▶ _Task prompt_
Reproduce the entries from their first line up to and including the line with "Заготовки (96, 1318)". Leave out everything after it.

───

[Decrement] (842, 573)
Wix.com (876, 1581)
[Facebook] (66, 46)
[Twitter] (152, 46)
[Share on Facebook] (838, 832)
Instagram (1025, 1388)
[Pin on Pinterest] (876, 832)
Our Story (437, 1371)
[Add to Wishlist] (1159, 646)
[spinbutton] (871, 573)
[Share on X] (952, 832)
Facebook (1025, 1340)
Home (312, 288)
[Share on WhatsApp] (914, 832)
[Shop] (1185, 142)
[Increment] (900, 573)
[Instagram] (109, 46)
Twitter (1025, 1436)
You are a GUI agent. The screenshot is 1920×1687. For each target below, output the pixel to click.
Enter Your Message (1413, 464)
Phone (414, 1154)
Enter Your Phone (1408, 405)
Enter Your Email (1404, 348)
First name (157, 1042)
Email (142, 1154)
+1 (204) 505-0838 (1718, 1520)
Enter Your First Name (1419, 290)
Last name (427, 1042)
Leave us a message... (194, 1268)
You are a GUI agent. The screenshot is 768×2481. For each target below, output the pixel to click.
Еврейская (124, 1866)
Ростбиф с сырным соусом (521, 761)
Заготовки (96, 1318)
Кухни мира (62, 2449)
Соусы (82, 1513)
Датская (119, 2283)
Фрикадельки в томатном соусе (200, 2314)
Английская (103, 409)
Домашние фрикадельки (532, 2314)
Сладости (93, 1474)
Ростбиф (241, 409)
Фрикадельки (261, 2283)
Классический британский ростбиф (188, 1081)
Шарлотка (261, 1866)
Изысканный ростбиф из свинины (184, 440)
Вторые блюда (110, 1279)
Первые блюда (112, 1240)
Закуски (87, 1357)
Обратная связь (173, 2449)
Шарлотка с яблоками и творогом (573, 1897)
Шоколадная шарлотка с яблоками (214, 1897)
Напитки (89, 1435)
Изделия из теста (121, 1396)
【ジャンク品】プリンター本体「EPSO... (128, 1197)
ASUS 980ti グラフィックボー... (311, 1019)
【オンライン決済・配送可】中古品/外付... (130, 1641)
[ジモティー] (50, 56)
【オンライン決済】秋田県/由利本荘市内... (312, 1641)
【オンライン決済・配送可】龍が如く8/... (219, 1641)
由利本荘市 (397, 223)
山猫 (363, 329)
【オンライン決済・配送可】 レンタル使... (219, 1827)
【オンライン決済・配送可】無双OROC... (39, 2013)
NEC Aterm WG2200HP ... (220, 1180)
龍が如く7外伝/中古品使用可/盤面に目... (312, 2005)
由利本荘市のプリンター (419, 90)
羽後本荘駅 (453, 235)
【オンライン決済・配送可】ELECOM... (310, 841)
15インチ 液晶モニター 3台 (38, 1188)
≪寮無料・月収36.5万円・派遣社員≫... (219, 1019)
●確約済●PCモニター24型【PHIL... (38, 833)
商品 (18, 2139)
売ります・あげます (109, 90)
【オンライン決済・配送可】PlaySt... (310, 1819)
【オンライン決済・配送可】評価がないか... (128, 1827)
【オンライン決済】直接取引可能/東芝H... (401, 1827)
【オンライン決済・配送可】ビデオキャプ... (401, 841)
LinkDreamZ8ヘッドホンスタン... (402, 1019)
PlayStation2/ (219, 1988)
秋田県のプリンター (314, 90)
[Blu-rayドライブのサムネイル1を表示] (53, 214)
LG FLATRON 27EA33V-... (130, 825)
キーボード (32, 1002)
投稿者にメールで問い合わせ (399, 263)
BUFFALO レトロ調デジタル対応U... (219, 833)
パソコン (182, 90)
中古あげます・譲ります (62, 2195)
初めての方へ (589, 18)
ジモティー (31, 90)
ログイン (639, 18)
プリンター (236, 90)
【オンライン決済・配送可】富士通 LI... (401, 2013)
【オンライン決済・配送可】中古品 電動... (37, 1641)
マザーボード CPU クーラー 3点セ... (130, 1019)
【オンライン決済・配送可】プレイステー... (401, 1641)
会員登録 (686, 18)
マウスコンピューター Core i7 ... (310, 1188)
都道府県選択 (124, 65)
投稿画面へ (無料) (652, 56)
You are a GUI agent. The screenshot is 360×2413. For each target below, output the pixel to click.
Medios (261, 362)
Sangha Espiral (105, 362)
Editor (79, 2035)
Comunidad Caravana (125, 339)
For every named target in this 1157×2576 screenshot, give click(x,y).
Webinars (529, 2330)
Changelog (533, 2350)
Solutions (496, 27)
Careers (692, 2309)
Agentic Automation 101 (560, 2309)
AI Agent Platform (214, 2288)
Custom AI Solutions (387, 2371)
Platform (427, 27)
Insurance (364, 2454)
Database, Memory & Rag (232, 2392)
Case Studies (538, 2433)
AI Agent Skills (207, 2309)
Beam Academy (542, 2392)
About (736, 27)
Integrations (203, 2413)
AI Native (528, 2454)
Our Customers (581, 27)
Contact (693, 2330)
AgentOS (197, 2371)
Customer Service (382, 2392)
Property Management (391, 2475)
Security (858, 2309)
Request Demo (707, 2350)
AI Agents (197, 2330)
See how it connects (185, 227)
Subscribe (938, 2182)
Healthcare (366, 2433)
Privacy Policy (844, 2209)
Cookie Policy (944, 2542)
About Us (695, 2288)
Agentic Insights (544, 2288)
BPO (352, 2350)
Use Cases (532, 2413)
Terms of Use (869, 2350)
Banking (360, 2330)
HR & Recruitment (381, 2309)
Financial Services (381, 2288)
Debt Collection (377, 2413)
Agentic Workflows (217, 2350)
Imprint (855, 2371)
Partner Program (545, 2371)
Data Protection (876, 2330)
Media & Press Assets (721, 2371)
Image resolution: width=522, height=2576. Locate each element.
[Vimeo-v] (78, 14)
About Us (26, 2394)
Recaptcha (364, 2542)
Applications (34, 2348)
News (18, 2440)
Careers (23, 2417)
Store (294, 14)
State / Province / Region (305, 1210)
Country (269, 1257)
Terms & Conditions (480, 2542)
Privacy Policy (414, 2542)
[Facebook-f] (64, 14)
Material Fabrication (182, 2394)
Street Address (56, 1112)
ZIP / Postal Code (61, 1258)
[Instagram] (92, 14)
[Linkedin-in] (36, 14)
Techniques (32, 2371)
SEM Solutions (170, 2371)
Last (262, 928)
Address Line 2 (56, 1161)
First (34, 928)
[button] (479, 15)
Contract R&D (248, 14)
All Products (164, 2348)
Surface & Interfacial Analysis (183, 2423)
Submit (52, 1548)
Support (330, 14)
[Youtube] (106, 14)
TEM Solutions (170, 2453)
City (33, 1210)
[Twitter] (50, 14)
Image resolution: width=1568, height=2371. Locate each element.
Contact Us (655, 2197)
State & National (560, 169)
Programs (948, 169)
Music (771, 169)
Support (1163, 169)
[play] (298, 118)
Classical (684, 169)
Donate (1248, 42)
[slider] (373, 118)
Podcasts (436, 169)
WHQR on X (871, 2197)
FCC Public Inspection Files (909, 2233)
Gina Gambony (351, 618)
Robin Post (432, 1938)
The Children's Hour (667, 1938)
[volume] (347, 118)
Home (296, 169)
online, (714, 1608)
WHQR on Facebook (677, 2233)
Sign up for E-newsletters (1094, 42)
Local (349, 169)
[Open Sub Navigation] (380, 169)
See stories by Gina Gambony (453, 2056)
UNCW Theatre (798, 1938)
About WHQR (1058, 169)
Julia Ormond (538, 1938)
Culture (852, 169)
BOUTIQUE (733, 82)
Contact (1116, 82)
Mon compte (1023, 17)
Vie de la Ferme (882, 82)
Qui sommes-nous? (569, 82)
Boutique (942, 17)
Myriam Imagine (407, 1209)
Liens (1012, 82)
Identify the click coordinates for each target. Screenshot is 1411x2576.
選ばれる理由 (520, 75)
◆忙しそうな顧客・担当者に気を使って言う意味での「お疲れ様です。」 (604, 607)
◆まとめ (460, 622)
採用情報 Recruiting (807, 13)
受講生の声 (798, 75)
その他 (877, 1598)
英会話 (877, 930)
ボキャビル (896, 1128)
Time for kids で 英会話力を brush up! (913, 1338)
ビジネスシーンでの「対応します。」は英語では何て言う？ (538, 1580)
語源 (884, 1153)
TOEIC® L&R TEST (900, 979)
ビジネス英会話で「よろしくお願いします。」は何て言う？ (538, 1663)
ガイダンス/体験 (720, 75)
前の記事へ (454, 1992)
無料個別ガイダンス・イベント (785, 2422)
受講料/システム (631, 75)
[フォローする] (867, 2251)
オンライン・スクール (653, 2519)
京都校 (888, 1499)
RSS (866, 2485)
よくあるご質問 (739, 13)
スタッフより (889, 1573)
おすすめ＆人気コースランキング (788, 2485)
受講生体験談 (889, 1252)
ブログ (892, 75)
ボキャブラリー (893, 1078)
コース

───

▶ _Written solution_
[Decrement] (842, 573)
Wix.com (876, 1581)
[Facebook] (66, 46)
[Twitter] (152, 46)
[Share on Facebook] (838, 832)
Instagram (1025, 1388)
[Pin on Pinterest] (876, 832)
Our Story (437, 1371)
[Add to Wishlist] (1159, 646)
[spinbutton] (871, 573)
[Share on X] (952, 832)
Facebook (1025, 1340)
Home (312, 288)
[Share on WhatsApp] (914, 832)
[Shop] (1185, 142)
[Increment] (900, 573)
[Instagram] (109, 46)
Twitter (1025, 1436)
You are a GUI agent. The screenshot is 1920×1687. For each target below, output the pixel to click.
Enter Your Message (1413, 464)
Phone (414, 1154)
Enter Your Phone (1408, 405)
Enter Your Email (1404, 348)
First name (157, 1042)
Email (142, 1154)
+1 (204) 505-0838 (1718, 1520)
Enter Your First Name (1419, 290)
Last name (427, 1042)
Leave us a message... (194, 1268)
You are a GUI agent. The screenshot is 768×2481. For each target below, output the pixel to click.
Еврейская (124, 1866)
Ростбиф с сырным соусом (521, 761)
Заготовки (96, 1318)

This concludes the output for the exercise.